If you can imagine, when you drain a lake you are left with lots of little puddles of water on the lake bed and these frequently contain very small fish, anything from roach to perch fry, along with tench and the odd small jack pike. Most of these fish will not survive more than a few hours and that's if they can evade the Heron & Egrets capitalising on the easy free meal. In the past I have observed Marsh harrier working the lake beds, along with night raids from Boar, Fox & even Pine Marten. Once the bulk of the fish have been removed a team of men will then work the remainder of the lake bed in a grid fashion just to make sure nothing has been missed.

 Unfortunately with fingerling size fish it’s almost impossible to save them all and I justify this by the bird life capitalising on the free meal over the harsh winter period so nothing is lost or wasted....which is always the case with the natural environment. One year all the tench had been harvested and graded into large tanks that are loaded onto a pickup ready to be transported. This particular evening the weather had been cruel and the fish dealer arrived late, so we worked into dark with hands the colour of blue steel and core body temperatures that felt like the inside of a chest freezer. With the job complete, we retired for the evening, cold and wet and tired. The following morning we awoke to -4oC and a hard frost carpeting the outside world.....after slipping back into the frozen waders and preparing for the daily events, I noticed a small tench no longer than 4" long frozen to the pickup bed. It was frozen solid to the steel and I could not prise it off. As I stopped and took a close look, pitying my mistake, I thought its eye moved slightly within its cannot be I thought, so I gathered a bucket of water and poured it over the fish to defrost it off the steel floor. After quickly transferring into a bucket of water, within 10 minutes that fish was swimming around. Now I know that's hard to believe because that fish had spent a minimum of 12 hours out of water and was then frozen solid in -4 oC temps and it still survived! Unbelievable and just goes to show when a lake freezes in winter and the fish bed down into the soft silt to enter a dormant state, they have little to worry about compared to that poor chap.

This winter a similar scenario happened, only this time a small tench was missed underneath the weighing scales when fish had to be graded and weighed. You might think ‘how careless’ but when you are talking of 1000s of fish that require grading it’s very easy to lose or miss something as long as your hand.
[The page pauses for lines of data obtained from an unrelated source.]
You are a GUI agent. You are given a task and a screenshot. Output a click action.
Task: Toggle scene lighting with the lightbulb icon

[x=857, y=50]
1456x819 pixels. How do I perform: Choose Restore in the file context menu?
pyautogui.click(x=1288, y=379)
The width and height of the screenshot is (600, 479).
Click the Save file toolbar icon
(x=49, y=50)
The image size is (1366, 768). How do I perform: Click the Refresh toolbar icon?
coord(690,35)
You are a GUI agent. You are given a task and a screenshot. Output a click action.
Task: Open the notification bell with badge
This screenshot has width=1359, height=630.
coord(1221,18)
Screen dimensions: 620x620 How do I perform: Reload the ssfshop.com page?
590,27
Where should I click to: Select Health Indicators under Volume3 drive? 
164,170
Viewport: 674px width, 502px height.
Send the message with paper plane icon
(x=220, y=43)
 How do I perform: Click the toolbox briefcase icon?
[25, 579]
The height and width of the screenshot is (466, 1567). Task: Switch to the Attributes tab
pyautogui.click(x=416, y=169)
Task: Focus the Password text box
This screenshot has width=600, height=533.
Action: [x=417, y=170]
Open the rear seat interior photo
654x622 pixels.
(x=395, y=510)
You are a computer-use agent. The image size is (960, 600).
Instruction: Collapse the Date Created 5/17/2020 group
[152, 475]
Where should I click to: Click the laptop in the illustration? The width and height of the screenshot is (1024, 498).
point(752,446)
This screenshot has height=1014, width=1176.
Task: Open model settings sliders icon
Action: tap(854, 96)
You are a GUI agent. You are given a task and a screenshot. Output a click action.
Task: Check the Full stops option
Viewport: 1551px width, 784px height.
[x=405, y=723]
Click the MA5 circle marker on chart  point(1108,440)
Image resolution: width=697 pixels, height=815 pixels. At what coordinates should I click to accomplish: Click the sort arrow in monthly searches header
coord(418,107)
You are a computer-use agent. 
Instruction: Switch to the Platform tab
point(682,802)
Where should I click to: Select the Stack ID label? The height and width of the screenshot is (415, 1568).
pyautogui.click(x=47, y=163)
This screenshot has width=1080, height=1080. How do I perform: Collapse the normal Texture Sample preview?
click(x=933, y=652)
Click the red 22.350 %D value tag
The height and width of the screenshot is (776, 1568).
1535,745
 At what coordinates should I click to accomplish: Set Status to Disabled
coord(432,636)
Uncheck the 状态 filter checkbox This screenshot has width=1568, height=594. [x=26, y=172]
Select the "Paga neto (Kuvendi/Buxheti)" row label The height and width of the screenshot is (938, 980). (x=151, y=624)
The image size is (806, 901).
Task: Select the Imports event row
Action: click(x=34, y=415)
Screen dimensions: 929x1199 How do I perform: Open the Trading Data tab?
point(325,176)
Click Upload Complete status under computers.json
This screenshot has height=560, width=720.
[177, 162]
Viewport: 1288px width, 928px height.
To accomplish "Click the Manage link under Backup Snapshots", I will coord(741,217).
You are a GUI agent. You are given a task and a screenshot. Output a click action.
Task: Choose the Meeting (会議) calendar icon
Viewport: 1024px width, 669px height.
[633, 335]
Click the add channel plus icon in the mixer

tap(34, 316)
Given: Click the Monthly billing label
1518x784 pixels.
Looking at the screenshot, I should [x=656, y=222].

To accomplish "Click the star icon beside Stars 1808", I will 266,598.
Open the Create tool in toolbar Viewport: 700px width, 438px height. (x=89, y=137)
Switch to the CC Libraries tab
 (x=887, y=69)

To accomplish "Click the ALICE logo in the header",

Nevertheless, this little tench lay there all night frozen to the trailer which I inadvertently stumbled across in the morning when the steel scales were moved - as can be seen in the first picture with the grass and mud frozen to his flanks.

Once again his little red eye swivelled in its socket, I placed him into the bucket to defrost, washed his flanks to remove the frozen debris and as can be seen from the series of pictures you can see how miraculously it comes alive and swims away to fight another day. Now if that's not one of nature’s miracles!

This is a story I really wanted to share, it doesn't tie in with my artwork very well but gives you a little insight into my working life outside of art. It is a small indication of how the natural world can still leave me speechless after all these years. I have drawn the tench on numerous occasions; my last attempt was in a different medium using Ink on scraper board for the illustrations in the wonderful book ‘A Coming of Age’ by Stuart Harris, a gifted writer and angler. I'm afraid this drawing is now sold along with my other tench works, but I'm sure it won’t be the last one now I know the magical powers this fish possesses.

I hope you enjoyed the story; my next blog is linked to water but this time a little more colourful!



  1. Holy! Thats an incredible story, Adam, in the realms of science fiction.

    1. Thanks Vinny........its hard to believe I know!!

  2. Interesting read thanks for sharing

    1. My pleasure Andy....thanks for taking the time to read it!!